PROMPT: Give back exactly the lines running from the line with "This screenshot has width=1420, height=840." to the end of the entries, and only those lines.

DATA EXTRACTS:
----------

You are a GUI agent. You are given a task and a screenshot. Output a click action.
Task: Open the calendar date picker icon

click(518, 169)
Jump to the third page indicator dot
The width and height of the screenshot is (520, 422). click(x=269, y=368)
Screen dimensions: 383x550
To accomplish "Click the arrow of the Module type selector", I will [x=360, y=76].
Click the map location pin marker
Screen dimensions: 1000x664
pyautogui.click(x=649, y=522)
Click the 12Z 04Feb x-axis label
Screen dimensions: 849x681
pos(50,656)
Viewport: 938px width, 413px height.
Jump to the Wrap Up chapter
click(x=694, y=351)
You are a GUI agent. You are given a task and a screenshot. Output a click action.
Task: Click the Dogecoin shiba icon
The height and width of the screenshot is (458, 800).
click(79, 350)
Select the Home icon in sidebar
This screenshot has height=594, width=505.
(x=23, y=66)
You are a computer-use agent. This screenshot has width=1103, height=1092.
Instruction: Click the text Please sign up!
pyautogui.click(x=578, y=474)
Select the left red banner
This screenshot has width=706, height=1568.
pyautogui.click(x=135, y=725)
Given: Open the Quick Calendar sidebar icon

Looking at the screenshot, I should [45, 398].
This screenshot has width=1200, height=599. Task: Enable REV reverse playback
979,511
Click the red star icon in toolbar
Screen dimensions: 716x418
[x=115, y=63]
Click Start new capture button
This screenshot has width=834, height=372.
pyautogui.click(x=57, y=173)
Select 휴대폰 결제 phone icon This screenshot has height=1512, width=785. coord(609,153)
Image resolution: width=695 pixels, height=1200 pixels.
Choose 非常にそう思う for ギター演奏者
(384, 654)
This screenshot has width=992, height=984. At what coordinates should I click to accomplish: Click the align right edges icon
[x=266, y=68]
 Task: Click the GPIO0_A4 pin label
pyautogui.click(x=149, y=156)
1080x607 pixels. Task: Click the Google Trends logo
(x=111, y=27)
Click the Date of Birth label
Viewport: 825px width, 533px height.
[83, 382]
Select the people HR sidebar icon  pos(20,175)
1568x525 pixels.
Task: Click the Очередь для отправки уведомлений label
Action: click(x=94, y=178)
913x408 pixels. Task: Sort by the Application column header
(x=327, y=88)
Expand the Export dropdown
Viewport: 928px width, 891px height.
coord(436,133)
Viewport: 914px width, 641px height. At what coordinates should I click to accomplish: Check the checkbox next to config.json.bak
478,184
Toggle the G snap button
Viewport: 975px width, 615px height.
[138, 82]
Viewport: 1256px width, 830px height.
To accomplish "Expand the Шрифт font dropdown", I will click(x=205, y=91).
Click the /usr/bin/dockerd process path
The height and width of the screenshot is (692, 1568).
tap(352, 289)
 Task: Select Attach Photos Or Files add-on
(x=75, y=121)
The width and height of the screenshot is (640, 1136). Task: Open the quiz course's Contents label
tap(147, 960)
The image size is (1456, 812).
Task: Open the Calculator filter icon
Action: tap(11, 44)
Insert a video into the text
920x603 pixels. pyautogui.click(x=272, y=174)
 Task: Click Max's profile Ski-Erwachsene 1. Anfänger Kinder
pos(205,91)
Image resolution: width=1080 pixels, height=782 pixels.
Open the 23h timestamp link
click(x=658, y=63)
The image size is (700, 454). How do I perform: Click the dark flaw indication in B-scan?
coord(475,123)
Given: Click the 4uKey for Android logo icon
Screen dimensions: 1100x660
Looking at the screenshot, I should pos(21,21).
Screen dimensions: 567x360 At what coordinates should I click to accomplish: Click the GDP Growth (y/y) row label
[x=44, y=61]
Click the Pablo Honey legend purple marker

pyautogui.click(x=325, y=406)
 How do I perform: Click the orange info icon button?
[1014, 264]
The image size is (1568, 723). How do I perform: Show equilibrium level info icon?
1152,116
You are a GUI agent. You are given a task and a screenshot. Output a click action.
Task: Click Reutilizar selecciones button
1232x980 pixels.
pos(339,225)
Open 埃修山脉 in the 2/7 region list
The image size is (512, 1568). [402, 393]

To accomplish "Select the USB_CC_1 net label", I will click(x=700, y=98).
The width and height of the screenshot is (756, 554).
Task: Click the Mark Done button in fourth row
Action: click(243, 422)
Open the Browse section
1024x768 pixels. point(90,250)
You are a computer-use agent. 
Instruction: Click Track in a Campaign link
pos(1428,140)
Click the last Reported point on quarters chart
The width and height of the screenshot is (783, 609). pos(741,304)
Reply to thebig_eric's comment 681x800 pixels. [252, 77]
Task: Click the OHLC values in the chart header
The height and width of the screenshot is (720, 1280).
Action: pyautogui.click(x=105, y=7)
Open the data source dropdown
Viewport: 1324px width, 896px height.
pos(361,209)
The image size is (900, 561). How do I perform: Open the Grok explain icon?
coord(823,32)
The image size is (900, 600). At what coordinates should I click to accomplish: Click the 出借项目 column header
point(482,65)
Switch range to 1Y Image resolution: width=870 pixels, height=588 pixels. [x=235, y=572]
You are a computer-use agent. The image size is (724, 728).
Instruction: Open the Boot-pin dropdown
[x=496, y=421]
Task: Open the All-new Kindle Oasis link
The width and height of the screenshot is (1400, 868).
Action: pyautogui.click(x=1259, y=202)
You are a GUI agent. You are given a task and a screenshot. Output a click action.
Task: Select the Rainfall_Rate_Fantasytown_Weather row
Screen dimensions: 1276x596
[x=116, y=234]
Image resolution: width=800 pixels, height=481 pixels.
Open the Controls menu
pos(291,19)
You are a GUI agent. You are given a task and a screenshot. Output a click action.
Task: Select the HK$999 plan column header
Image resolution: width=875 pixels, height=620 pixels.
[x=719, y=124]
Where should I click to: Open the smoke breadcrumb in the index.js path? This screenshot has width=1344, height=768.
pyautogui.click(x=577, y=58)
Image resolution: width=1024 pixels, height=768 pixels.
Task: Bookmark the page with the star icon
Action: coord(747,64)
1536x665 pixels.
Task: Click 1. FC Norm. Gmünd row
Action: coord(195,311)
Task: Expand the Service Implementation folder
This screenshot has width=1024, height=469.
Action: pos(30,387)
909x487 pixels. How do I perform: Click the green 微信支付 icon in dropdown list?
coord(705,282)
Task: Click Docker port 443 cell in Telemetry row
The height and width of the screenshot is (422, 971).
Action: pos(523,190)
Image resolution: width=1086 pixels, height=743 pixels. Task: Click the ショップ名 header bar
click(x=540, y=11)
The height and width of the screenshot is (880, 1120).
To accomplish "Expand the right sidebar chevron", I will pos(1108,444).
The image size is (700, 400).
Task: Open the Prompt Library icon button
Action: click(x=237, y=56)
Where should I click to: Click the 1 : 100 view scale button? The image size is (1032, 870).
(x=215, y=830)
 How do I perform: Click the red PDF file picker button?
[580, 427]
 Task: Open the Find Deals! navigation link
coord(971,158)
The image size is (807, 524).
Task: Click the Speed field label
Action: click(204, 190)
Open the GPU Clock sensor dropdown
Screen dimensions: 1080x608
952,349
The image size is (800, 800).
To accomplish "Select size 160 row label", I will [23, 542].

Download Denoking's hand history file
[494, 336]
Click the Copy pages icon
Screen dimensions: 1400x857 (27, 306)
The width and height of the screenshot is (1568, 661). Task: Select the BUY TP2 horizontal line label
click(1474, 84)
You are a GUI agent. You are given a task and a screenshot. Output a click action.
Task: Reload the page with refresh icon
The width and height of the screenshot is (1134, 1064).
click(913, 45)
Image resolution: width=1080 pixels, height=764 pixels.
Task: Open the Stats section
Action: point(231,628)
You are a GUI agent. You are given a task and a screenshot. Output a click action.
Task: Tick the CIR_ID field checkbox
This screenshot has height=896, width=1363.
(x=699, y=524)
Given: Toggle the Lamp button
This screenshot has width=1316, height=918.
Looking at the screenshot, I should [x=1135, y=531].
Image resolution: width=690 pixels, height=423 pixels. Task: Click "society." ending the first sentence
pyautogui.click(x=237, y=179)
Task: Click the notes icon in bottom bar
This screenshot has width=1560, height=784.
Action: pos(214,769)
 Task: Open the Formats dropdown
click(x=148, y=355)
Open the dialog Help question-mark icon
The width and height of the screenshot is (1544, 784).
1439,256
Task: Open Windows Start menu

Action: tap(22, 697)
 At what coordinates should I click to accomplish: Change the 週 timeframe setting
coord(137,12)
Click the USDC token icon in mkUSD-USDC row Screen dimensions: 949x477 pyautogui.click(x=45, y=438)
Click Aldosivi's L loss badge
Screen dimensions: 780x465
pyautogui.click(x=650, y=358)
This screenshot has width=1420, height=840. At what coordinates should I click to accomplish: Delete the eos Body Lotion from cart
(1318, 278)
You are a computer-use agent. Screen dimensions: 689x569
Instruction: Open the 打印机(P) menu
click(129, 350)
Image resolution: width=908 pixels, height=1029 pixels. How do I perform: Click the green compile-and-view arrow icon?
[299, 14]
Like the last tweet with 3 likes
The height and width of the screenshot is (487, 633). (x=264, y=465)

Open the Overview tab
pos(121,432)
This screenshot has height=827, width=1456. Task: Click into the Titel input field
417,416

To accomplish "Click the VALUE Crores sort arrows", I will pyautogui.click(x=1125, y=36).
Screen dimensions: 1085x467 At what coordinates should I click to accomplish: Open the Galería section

----------

EXERCISE SOLUTION:
This screenshot has width=1420, height=840. At what coordinates should I click to accomplish: Delete the eos Body Lotion from cart
(1318, 278)
You are a computer-use agent. Screen dimensions: 689x569
Instruction: Open the 打印机(P) menu
click(129, 350)
Image resolution: width=908 pixels, height=1029 pixels. How do I perform: Click the green compile-and-view arrow icon?
[299, 14]
Like the last tweet with 3 likes
The height and width of the screenshot is (487, 633). (x=264, y=465)

Open the Overview tab
pos(121,432)
This screenshot has height=827, width=1456. Task: Click into the Titel input field
417,416

To accomplish "Click the VALUE Crores sort arrows", I will pyautogui.click(x=1125, y=36).
Screen dimensions: 1085x467 At what coordinates should I click to accomplish: Open the Galería section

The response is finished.